* **What to work on**
Please locate each line in the listing below that contains the string "icon" and copy it out. Case counts.

* **Provided material**
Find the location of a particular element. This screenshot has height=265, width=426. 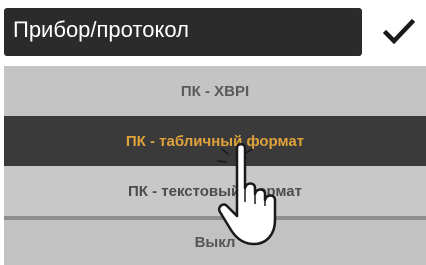

pointing-hand-icon is located at coordinates (247, 194).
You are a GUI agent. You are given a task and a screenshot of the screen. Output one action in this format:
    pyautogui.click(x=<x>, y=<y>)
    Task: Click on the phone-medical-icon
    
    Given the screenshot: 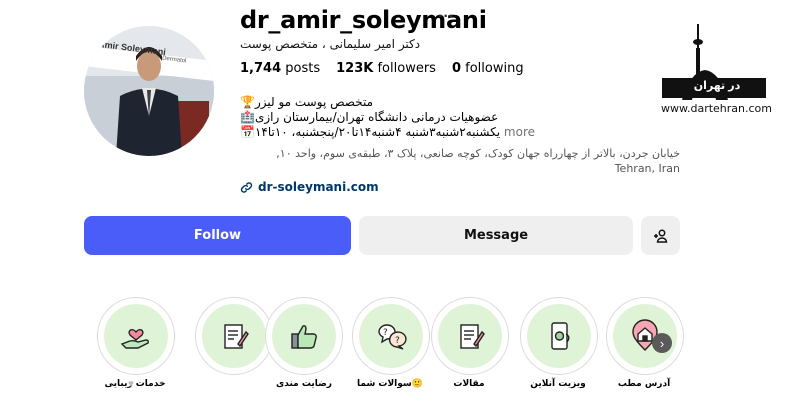 What is the action you would take?
    pyautogui.click(x=560, y=336)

* **Completed task**
pointing-hand-icon is located at coordinates (247, 194).
    Task: Click on the phone-medical-icon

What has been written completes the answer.